======== Task material ========

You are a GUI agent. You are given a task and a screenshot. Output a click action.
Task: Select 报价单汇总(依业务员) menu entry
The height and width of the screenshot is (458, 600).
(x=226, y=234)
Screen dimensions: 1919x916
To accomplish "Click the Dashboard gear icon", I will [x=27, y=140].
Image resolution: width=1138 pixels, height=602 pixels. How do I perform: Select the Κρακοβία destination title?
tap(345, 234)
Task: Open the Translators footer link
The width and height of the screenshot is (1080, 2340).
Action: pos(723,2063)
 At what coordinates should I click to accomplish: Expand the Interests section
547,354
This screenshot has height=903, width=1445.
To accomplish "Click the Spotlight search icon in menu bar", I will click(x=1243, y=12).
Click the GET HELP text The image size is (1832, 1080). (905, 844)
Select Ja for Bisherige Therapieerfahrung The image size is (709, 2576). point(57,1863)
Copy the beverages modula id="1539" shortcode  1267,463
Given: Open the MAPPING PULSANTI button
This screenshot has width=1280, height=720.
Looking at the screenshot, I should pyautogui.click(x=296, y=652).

========

Beginning with the line that has "Click the GET", set down each line through the last one above, exactly, and nothing else.

Click the GET HELP text The image size is (1832, 1080). (905, 844)
Select Ja for Bisherige Therapieerfahrung The image size is (709, 2576). point(57,1863)
Copy the beverages modula id="1539" shortcode  1267,463
Given: Open the MAPPING PULSANTI button
This screenshot has width=1280, height=720.
Looking at the screenshot, I should pyautogui.click(x=296, y=652).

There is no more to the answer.